I suspect there's an underlying fear involved in all of this, as well. "What does this mean for the games we love? What if we're okay with how games are made already? Don't ruin them!" Change, while painful, is often healthy, but I'm also realistic. I don't expect drastic change due to market realities--what sells well know will continue to sell well, and that includes plenty of dudebro that, hey, I also enjoy playing! You know, even if the Entertainment Software Association does report that 47% of all game players are women. If there's better female representation in development, those people given a bigger voice, it's not going to make the video games you already enjoy go away. But maybe it means video game companies will be more willing to create games for a growing audience who play games because they love games but do not have characters that speak to them. It might not change publishers who release games with female protagonists but don't support them with marketing, but change happens slowly.

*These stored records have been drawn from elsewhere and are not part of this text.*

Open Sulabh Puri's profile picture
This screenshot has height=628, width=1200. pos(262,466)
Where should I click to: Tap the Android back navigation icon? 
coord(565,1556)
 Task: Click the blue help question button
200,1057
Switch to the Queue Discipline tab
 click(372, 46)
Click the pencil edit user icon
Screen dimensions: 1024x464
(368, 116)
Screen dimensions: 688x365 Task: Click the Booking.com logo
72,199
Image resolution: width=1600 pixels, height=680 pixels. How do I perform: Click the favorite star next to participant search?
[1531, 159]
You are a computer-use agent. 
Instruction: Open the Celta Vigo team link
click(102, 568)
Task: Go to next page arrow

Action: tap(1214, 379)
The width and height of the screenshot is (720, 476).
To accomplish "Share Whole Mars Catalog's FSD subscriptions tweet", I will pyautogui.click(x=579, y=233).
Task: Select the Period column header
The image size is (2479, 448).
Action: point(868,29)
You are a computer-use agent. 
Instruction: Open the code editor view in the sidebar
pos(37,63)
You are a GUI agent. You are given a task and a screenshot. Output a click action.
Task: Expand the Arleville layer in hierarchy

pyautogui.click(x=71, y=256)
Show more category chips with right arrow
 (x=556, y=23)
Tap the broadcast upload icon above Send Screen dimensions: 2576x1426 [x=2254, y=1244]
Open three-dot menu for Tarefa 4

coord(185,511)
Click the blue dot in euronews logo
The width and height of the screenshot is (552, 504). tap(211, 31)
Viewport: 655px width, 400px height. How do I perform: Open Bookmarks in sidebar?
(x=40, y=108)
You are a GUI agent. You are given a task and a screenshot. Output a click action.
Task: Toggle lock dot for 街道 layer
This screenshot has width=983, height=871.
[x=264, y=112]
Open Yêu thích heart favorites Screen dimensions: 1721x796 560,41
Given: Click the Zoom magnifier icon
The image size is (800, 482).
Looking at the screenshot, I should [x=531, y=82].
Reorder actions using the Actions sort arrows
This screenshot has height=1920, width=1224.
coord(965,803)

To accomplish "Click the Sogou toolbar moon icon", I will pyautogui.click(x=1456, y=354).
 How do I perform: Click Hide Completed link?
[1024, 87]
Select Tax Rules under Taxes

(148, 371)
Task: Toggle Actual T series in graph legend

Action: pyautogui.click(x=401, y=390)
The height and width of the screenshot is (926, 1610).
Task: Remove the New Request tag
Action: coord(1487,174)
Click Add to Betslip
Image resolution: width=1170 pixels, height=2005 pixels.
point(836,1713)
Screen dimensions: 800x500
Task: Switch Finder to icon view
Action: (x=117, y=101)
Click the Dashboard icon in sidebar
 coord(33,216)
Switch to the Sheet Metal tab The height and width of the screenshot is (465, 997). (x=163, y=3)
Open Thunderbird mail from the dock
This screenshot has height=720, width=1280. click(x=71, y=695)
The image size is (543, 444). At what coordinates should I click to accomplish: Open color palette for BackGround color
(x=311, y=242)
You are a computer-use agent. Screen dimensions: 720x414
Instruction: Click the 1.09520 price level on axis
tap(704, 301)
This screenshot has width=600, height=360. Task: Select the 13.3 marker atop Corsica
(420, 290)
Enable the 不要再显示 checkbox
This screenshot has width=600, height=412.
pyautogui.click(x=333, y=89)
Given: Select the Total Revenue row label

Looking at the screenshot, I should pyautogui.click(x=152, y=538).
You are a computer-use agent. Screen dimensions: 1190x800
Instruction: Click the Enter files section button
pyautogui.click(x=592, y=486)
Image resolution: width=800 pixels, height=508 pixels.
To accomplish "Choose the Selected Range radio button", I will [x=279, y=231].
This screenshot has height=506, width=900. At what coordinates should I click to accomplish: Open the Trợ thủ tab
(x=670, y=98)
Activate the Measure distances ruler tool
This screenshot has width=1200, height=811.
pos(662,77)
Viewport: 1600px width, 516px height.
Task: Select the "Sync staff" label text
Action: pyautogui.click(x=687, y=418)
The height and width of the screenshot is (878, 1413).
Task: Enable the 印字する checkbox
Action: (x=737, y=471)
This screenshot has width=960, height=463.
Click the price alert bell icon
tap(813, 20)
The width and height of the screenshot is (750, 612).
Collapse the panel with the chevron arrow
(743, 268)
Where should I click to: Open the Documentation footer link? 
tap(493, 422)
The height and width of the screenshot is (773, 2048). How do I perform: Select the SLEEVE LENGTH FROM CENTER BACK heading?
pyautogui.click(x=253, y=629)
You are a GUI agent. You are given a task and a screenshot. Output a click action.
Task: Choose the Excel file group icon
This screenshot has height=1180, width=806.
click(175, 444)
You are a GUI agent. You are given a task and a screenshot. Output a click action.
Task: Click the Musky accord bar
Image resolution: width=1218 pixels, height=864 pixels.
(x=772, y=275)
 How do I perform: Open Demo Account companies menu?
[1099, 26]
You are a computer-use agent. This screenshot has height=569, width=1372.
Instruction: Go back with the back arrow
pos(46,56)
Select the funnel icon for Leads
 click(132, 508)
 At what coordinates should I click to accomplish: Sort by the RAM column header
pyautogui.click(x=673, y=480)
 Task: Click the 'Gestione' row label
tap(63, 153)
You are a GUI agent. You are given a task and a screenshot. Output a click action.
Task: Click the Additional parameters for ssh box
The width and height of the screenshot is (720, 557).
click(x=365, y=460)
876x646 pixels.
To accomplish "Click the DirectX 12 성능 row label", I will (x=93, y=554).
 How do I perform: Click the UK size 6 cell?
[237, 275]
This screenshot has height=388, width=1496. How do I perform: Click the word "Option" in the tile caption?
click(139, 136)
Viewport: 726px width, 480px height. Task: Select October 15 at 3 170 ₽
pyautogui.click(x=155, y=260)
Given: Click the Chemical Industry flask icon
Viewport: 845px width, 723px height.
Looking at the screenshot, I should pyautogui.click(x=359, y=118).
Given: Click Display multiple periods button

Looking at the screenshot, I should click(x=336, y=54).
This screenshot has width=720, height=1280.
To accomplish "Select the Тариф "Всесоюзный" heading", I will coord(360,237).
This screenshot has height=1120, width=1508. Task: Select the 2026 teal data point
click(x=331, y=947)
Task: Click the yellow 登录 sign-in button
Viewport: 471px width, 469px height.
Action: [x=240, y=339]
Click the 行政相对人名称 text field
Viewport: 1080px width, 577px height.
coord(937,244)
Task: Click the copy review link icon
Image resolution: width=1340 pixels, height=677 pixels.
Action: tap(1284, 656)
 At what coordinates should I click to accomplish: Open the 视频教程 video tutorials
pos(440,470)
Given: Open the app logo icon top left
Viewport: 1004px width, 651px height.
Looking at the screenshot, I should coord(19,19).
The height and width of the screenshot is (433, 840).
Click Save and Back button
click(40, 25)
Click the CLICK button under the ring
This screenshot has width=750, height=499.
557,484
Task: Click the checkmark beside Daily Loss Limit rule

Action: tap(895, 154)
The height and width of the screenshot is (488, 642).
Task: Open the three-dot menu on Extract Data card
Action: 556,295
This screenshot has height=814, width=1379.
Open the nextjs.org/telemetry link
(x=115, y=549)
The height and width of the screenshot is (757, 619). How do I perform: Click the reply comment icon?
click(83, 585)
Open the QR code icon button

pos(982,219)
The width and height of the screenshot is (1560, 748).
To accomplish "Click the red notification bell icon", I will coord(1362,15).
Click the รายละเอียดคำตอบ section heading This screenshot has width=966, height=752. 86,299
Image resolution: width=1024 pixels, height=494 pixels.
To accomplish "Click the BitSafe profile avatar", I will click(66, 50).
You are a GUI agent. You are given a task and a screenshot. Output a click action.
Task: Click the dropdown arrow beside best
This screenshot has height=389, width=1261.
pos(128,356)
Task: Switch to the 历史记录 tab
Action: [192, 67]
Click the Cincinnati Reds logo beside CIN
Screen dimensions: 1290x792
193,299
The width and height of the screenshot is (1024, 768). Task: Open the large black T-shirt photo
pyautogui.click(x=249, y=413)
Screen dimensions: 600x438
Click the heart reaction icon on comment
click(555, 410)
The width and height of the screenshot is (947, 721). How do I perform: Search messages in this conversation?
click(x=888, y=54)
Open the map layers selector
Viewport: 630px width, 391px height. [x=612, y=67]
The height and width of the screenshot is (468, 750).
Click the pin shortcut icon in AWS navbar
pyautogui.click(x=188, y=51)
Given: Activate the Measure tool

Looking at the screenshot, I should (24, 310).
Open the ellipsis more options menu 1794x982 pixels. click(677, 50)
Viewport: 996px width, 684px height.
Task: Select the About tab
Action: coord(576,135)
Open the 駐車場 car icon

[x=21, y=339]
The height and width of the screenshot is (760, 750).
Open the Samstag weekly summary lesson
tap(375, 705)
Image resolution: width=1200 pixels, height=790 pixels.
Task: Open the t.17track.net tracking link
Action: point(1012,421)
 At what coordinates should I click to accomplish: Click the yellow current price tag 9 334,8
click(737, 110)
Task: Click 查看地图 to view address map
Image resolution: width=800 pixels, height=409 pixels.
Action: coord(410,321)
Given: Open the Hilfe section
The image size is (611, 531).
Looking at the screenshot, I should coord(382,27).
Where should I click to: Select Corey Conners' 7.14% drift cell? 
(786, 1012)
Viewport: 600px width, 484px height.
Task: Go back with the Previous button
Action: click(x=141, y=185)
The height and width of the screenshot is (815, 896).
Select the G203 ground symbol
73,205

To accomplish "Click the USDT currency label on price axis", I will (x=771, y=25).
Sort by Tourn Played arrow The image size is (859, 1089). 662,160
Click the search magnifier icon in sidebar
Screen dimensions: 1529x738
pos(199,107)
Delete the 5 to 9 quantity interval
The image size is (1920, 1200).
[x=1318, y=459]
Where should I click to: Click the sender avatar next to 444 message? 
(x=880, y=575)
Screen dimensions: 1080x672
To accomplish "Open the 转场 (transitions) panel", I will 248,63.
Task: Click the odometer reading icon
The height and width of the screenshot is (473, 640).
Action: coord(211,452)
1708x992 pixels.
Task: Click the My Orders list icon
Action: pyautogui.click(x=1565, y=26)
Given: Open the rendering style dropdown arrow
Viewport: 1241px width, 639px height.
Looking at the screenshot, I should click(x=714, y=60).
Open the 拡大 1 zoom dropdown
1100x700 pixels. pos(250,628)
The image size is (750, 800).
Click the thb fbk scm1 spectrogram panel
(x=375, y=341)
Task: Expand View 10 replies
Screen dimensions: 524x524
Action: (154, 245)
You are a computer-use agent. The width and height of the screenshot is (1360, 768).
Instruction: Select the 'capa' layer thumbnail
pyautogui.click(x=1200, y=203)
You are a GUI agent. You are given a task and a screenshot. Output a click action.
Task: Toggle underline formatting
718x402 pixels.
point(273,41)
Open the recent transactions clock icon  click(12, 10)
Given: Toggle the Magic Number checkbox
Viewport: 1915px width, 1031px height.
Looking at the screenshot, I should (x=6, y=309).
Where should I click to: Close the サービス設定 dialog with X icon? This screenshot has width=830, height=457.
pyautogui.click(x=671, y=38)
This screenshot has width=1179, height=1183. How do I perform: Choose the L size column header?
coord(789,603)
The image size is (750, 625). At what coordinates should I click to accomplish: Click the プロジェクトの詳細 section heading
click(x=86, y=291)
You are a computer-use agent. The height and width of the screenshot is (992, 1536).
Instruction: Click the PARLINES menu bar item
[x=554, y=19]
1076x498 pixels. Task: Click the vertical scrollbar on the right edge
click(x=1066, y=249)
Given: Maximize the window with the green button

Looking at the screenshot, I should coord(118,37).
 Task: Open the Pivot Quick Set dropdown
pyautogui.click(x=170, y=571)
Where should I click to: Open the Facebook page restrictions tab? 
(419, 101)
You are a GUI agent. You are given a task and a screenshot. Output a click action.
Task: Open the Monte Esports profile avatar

Again, it’s weird. I’m a guy, I’ve never had to deal with any of these problems. But I’m willing to admit where there’s smoke, there’s probably fire, and listening is helpful, informative. If you don’t want to listen, you don’t have to. No one is forcing you. Just stop shouting down others who want to.

As with last time, I'll leave you with my own contribution, this time for #1reasontobe.

#1reasontobe Because we need strong female role models, and more of them. It won't solve everything, but it's a start.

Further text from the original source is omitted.